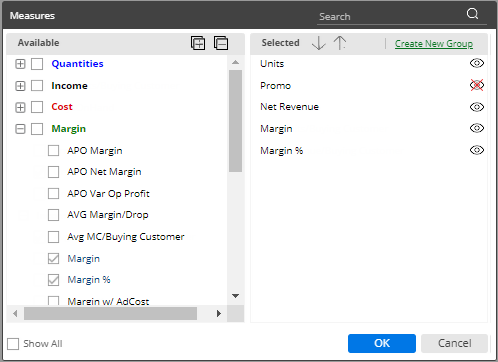Image resolution: width=498 pixels, height=362 pixels.
Task: Check the APO Margin checkbox
Action: pos(53,151)
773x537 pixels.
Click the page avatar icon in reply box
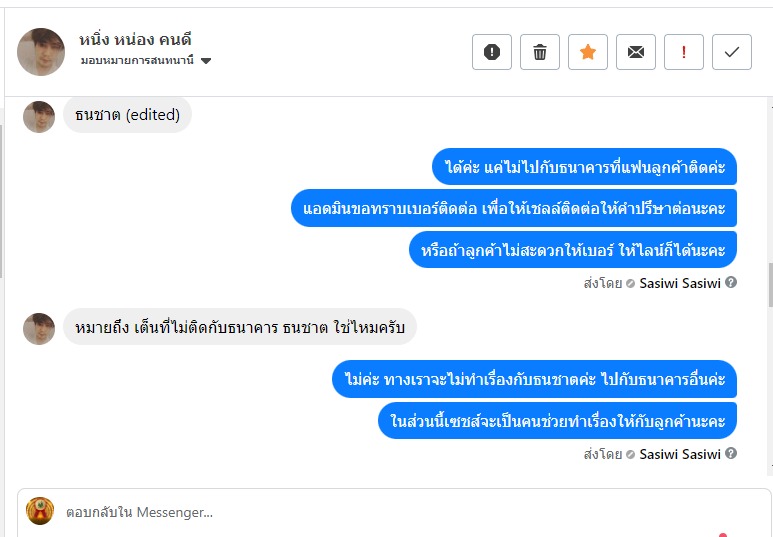coord(40,512)
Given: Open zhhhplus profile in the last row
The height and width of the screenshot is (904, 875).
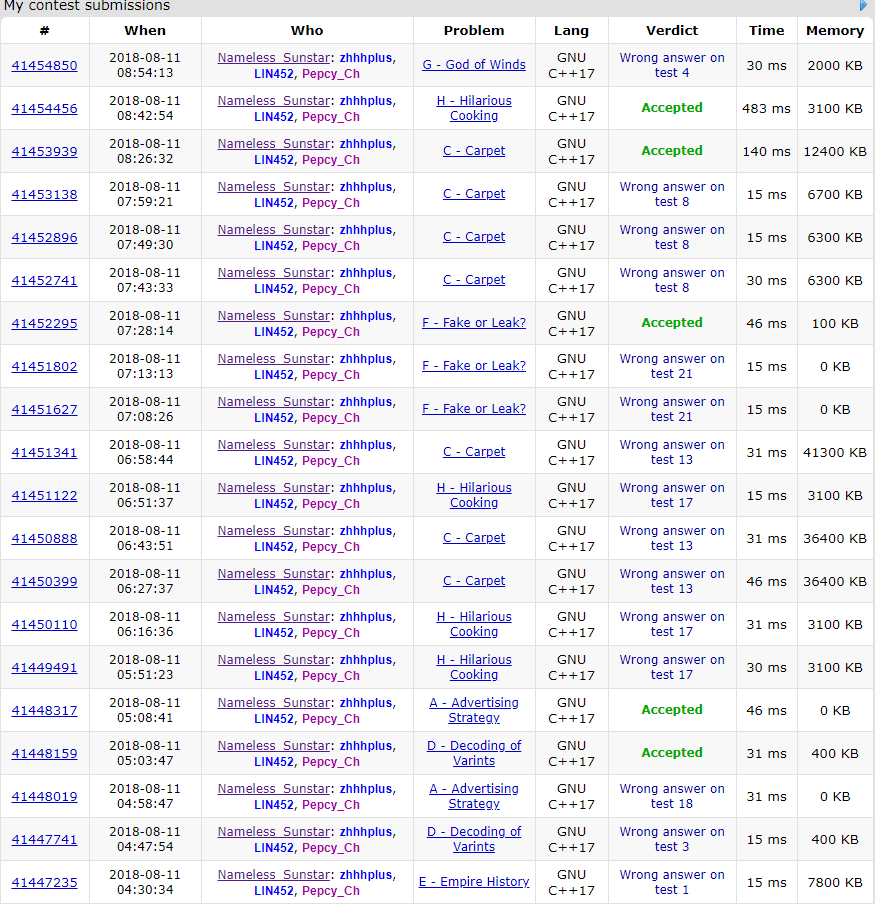Looking at the screenshot, I should (x=366, y=875).
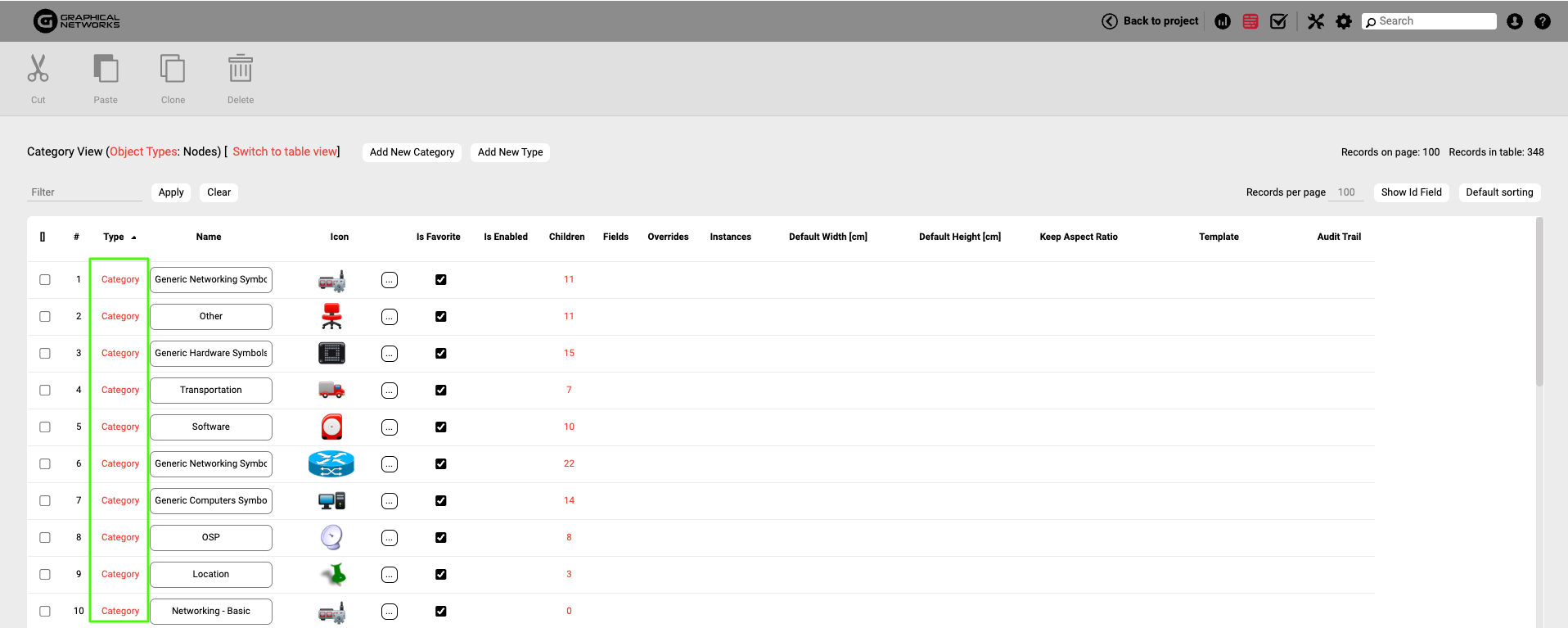
Task: Click the Cut scissors icon
Action: 38,69
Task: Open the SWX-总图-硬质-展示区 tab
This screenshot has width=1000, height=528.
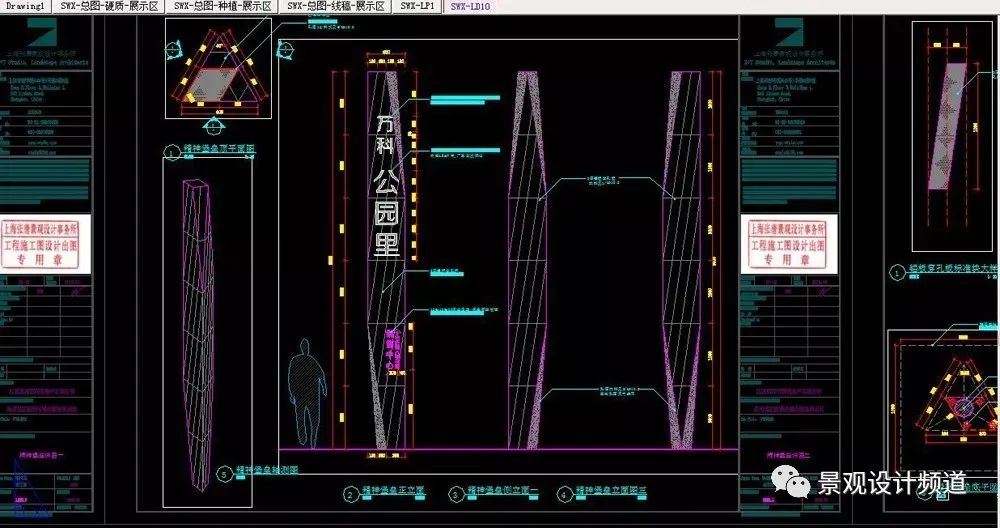Action: [x=108, y=6]
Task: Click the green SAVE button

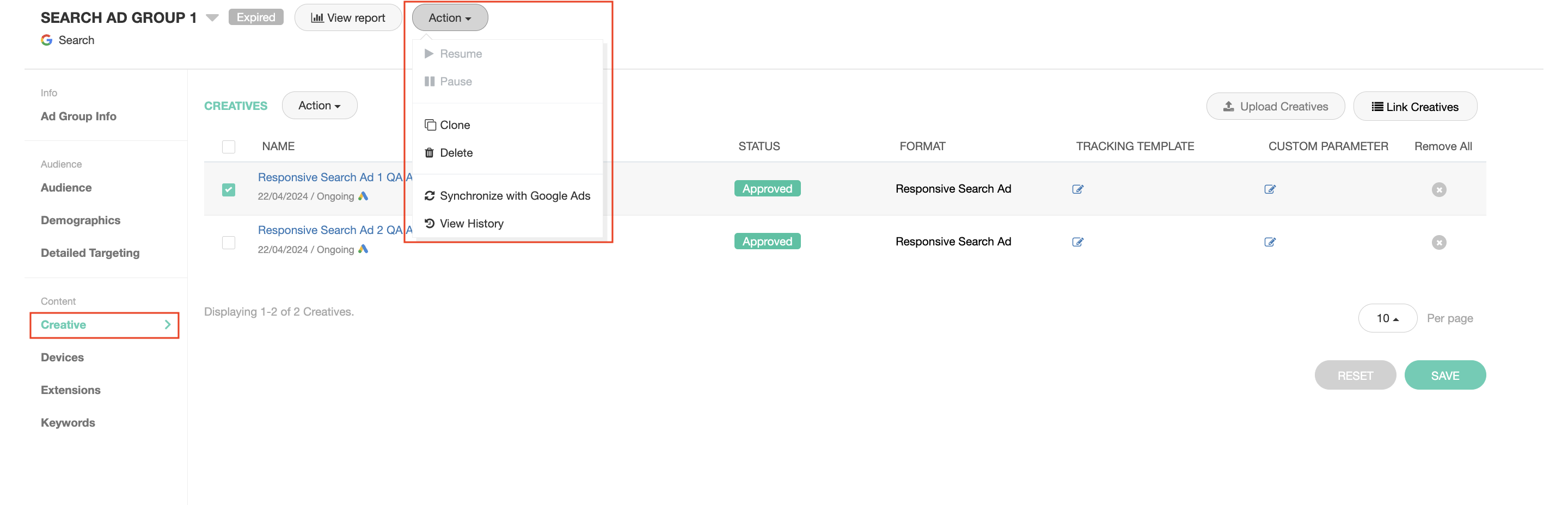Action: click(x=1444, y=375)
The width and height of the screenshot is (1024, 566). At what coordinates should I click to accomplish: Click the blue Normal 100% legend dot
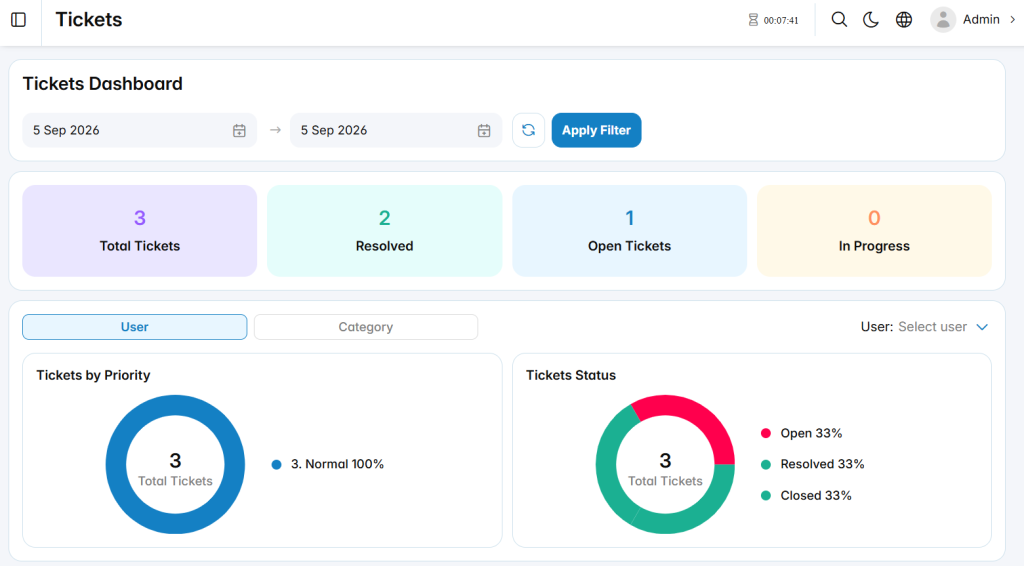pyautogui.click(x=276, y=465)
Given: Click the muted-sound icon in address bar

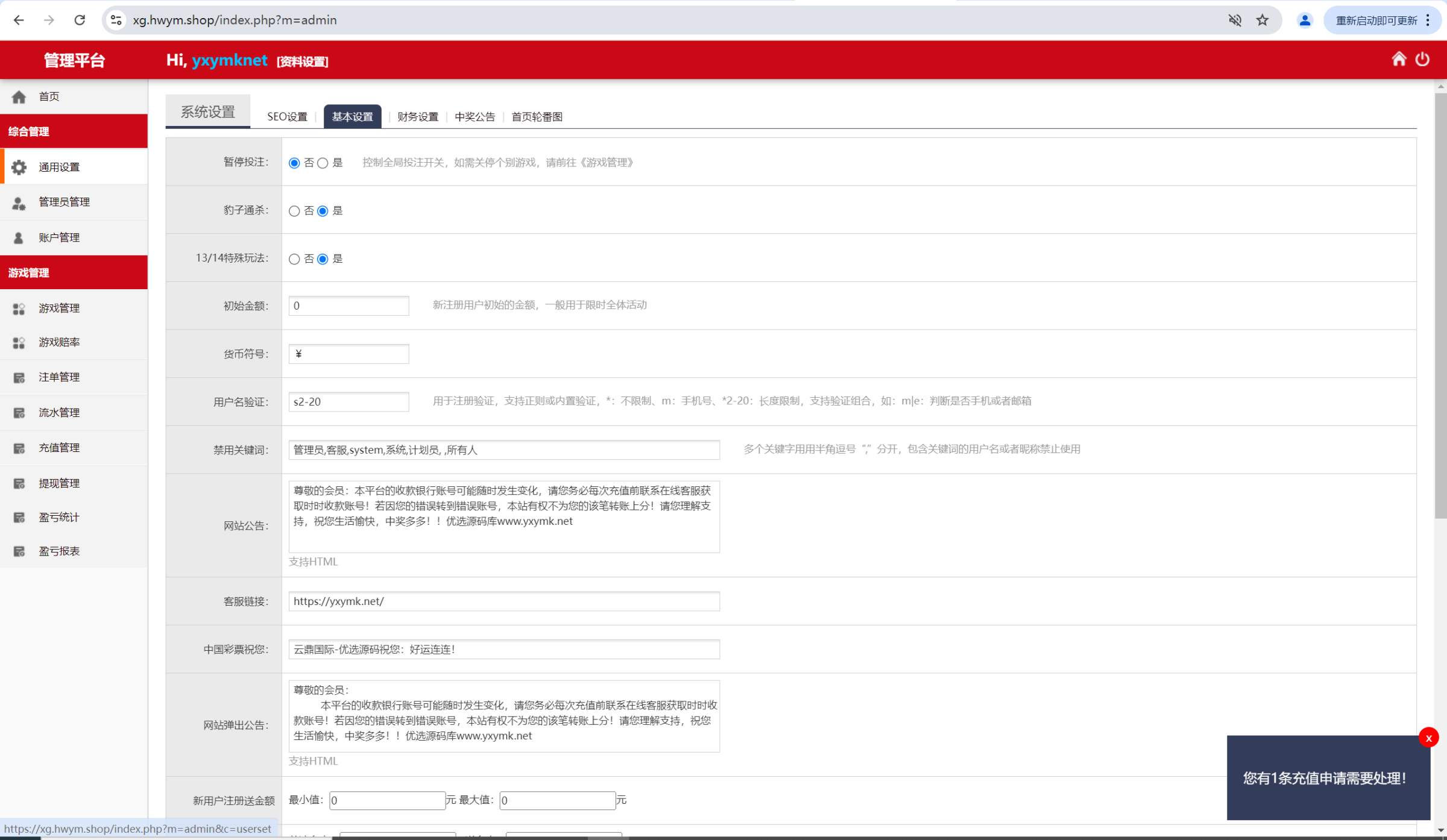Looking at the screenshot, I should [1235, 20].
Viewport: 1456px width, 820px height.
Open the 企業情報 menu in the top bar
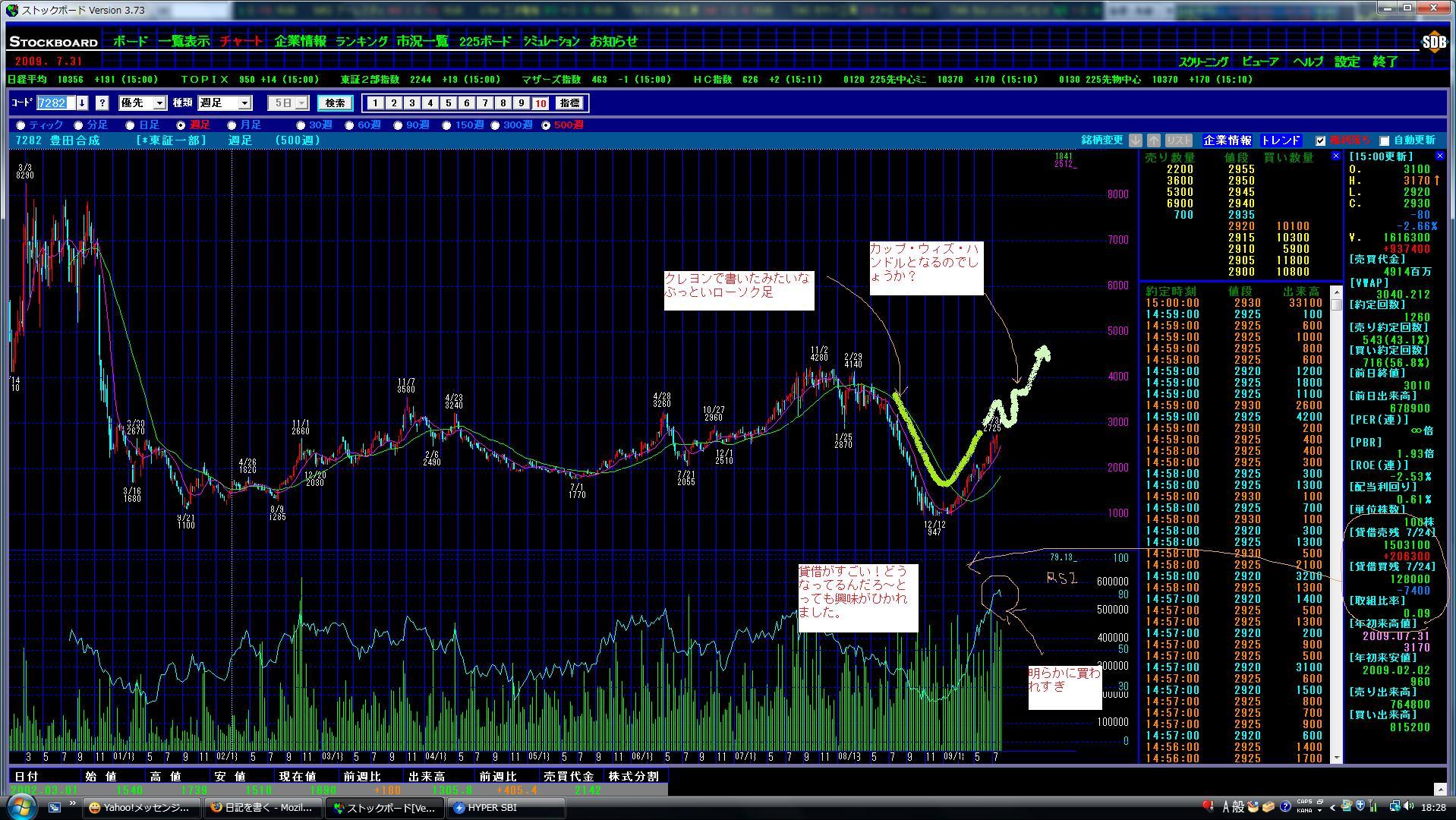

• • •

What you have to do: Rewrite all of the lines above, changing every "Open" to "Launch" and keeping everything else the same. Leave the pictures out.

Written answer:
Image resolution: width=498 pixels, height=362 pixels.
Task: Check the APO Margin checkbox
Action: pos(53,151)
773x537 pixels.
Click the page avatar icon in reply box
coord(40,512)
Given: Launch zhhhplus profile in the last row
The height and width of the screenshot is (904, 875).
Looking at the screenshot, I should (x=366, y=875).
Task: Click the Cut scissors icon
Action: 38,69
Task: Launch the SWX-总图-硬质-展示区 tab
This screenshot has width=1000, height=528.
Action: [x=108, y=6]
Task: Click the green SAVE button

Action: click(x=1444, y=375)
The width and height of the screenshot is (1024, 566). At what coordinates should I click to accomplish: Click the blue Normal 100% legend dot
pyautogui.click(x=276, y=465)
Given: Click the muted-sound icon in address bar

Looking at the screenshot, I should [1235, 20].
Viewport: 1456px width, 820px height.
Launch the 企業情報 menu in the top bar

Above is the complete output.